# Timberwolf - Made in China?



## Swedishchef (Sep 24, 2014)

Hey guys

A friend of mine recently purchased a Timberwolf wood stove (a model similar to http://www.timberwolffireplaces.com/products/wood-burning-stoves/timberwolf-epa-2200/  but his stove is proprietary to the local hardware store).

The stove was delivered this morning and my friend is quite frustrated. This model in question is made in China and not Barry Ontario (Made in China is what  is checked off on the sticker on back of the unit.). He is pro NAFTA and anti CHINA when it comes to products such as barbecues, wood stoves, etc.

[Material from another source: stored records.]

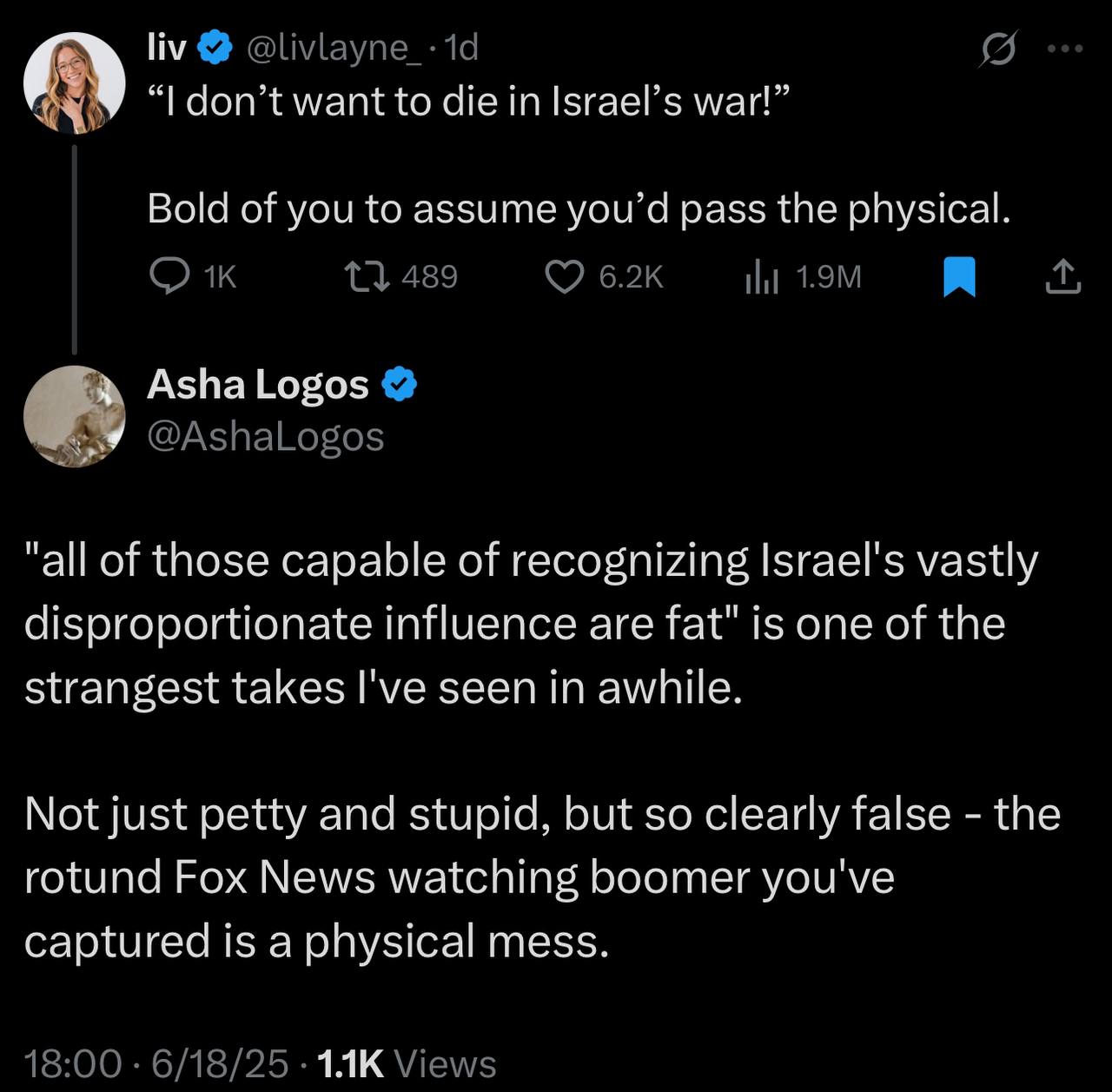Open reply on liv's tweet
The height and width of the screenshot is (1092, 1112).
click(x=193, y=276)
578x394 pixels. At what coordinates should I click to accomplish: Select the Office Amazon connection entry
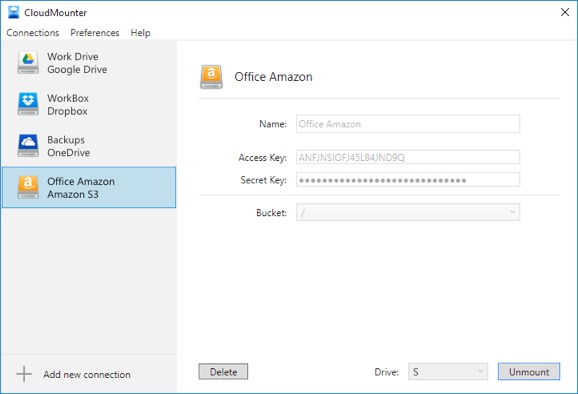(89, 187)
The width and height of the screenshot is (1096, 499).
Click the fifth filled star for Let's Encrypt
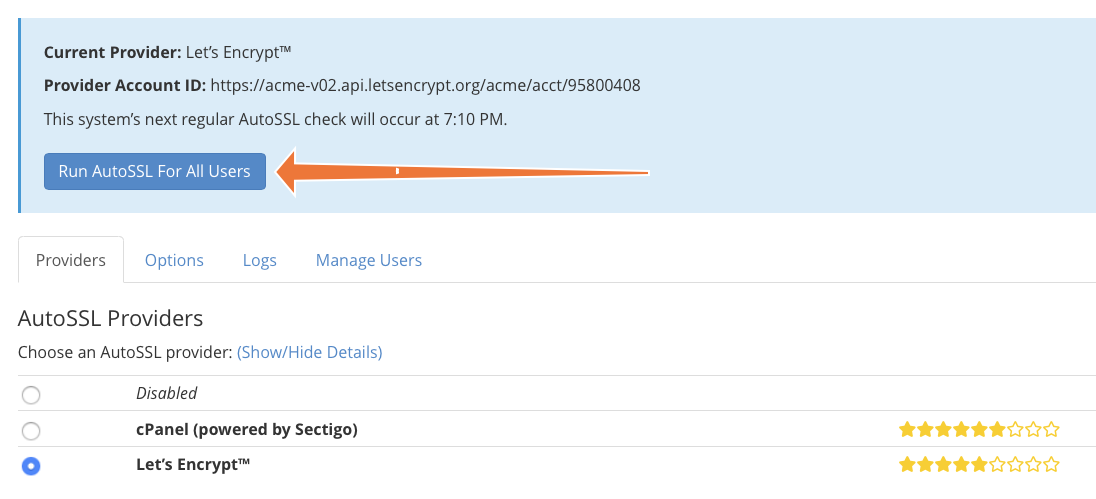pos(980,465)
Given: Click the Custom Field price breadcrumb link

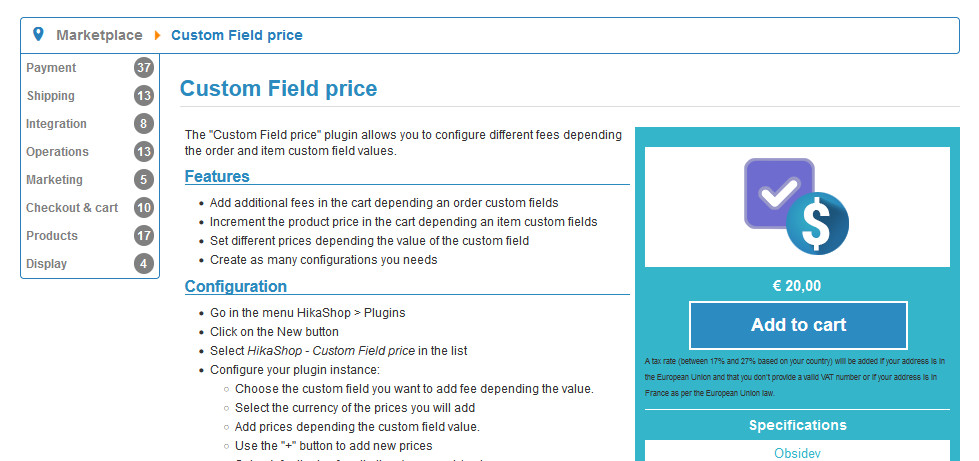Looking at the screenshot, I should click(237, 35).
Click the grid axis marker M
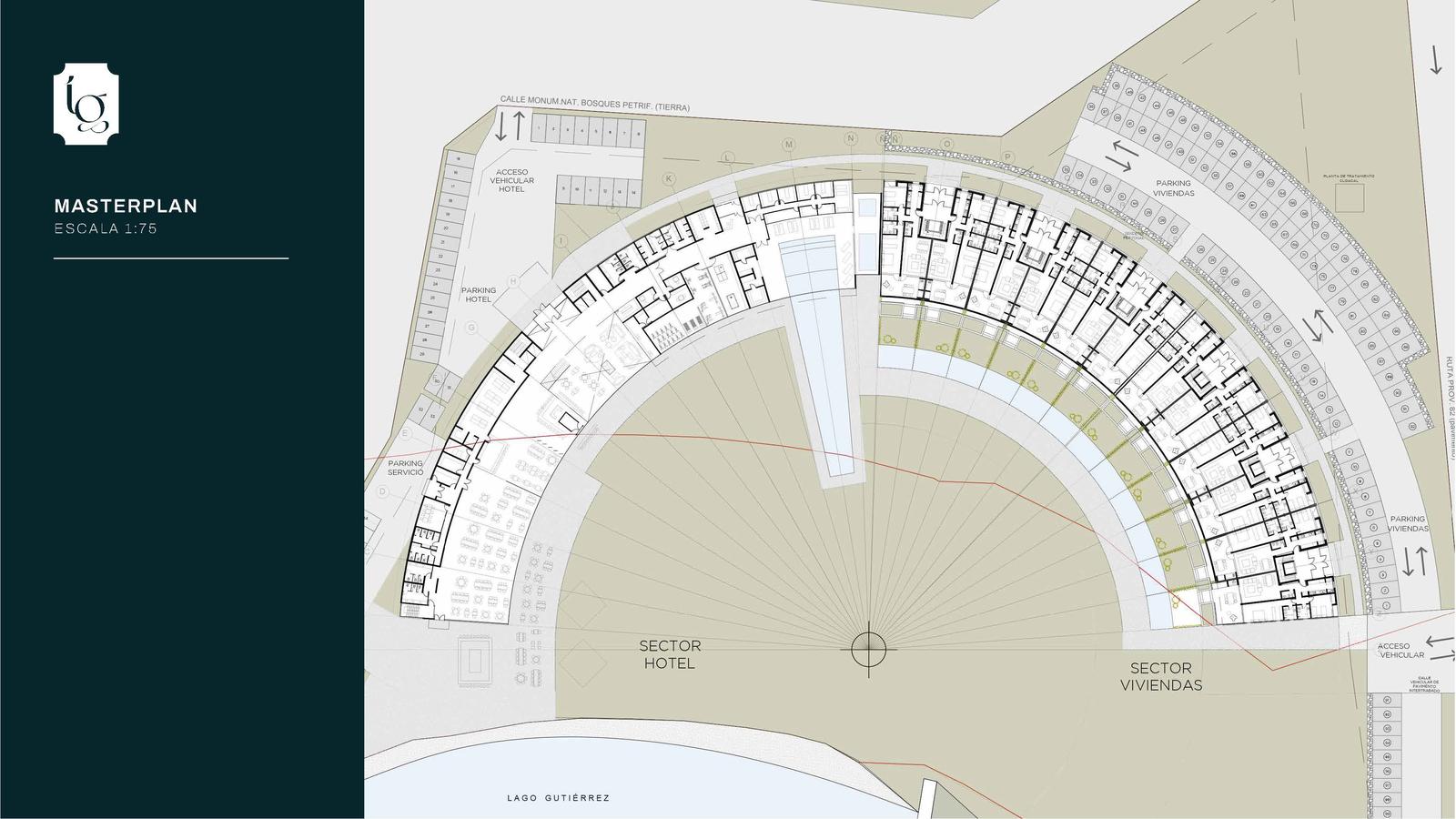 coord(789,145)
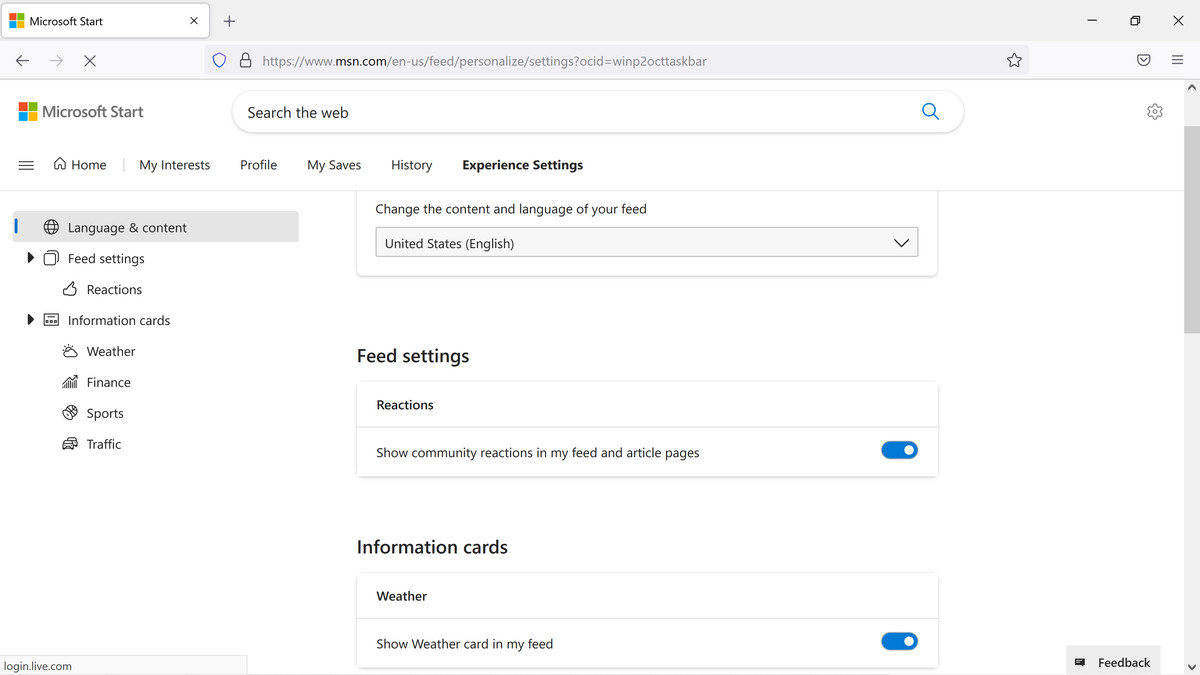
Task: Open Sports settings in the sidebar
Action: point(105,413)
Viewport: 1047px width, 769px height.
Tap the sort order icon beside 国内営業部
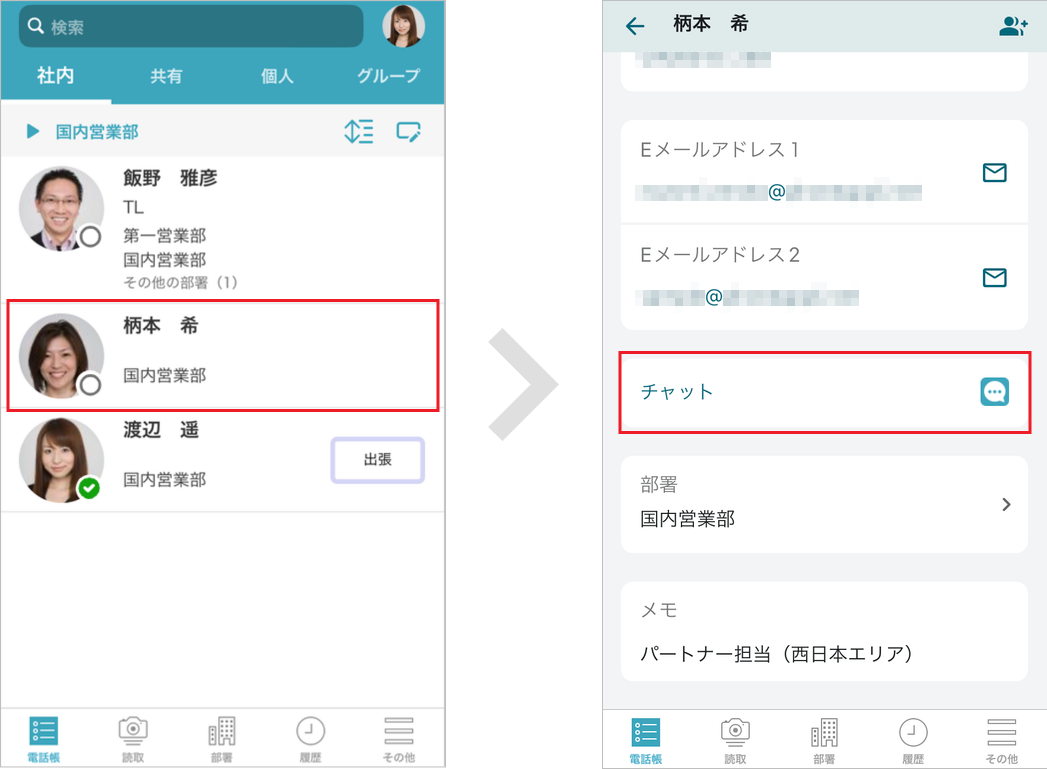click(x=359, y=131)
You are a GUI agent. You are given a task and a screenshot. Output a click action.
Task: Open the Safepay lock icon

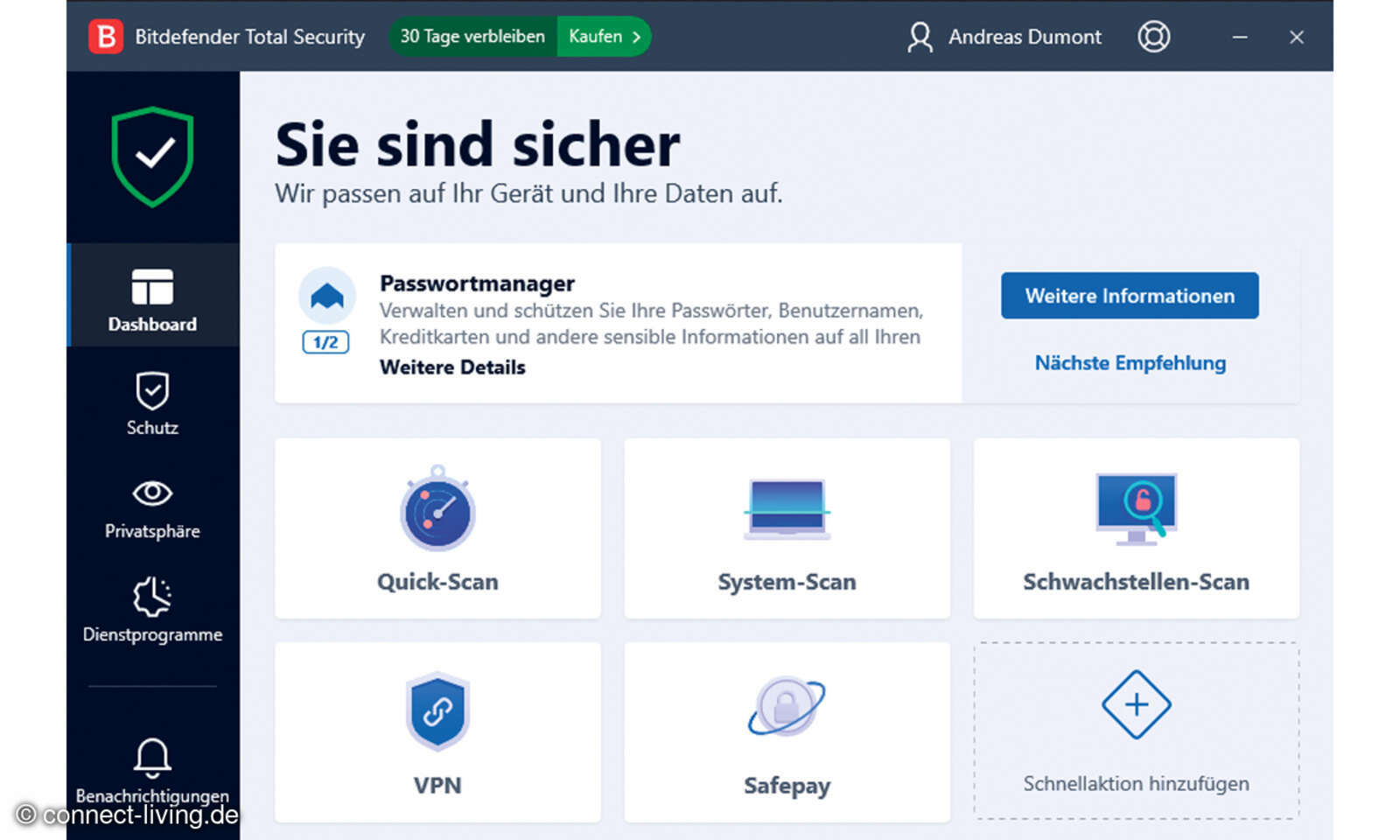point(787,707)
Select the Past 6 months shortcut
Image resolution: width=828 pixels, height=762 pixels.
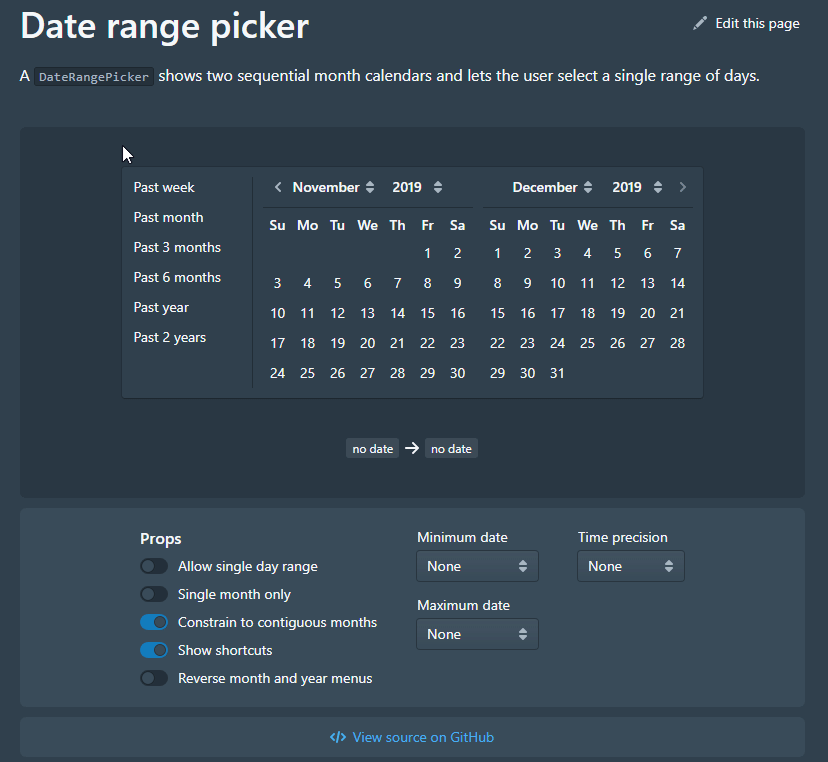(x=177, y=277)
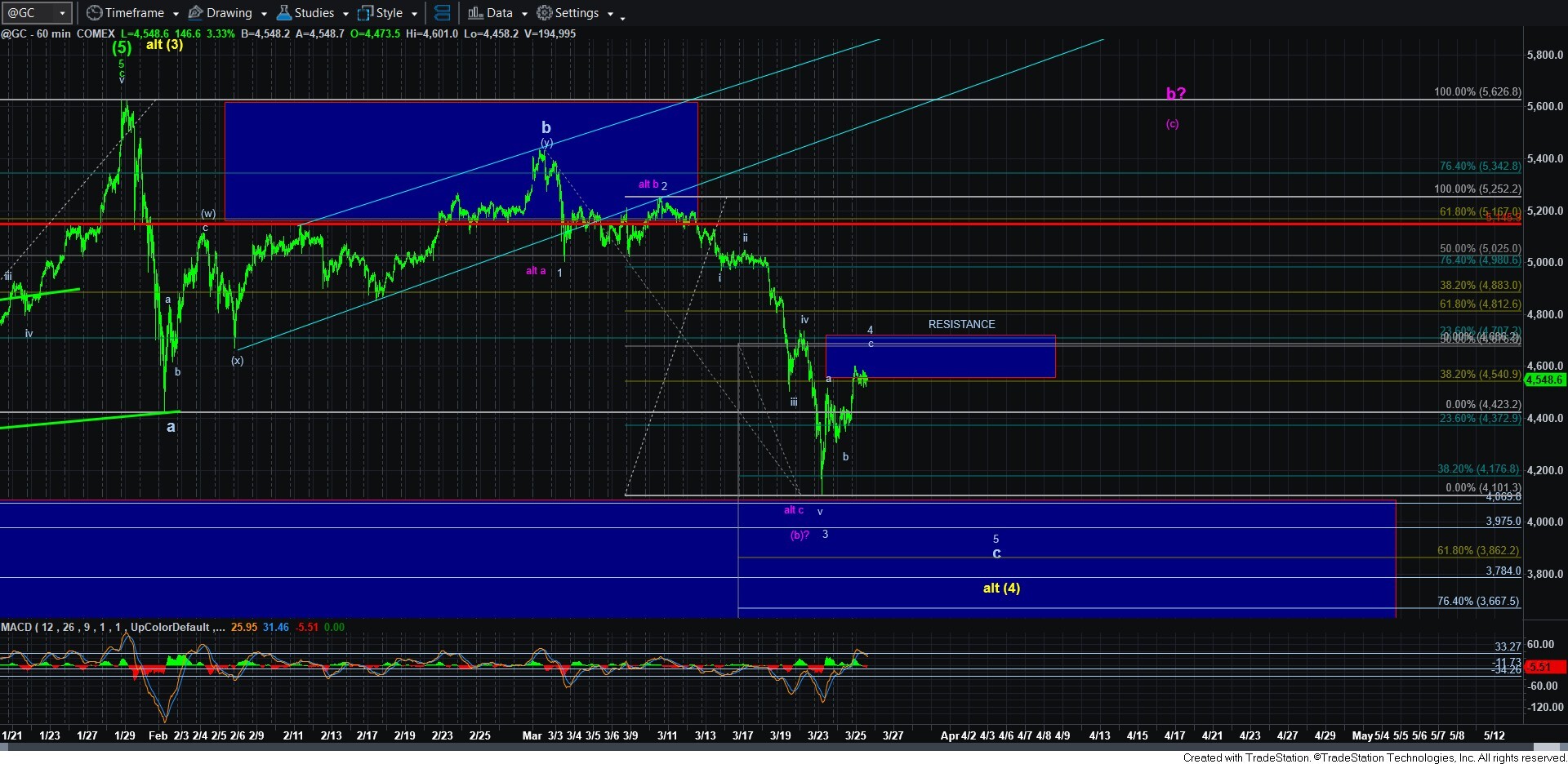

All that to say, does anybody have any experience with a stove made in China or Timberwolf stoves in question?

»Thanks

Andrew


----------



## Huntindog1 (Sep 24, 2014)

So is his IPhone, TV, Toaster, Computers, Car parts, etc........


----------



## Swedishchef (Sep 24, 2014)

I don't think he would buy a car with parts made in China. His is the most knowledgeable guy when it comes to cars. He's a fanatic!

All that to say there aren't many stoves that are made in china that have a good reputation (as far as I know). He is gonna end up getting a Drolet Classic (made by SBI here in Quebec).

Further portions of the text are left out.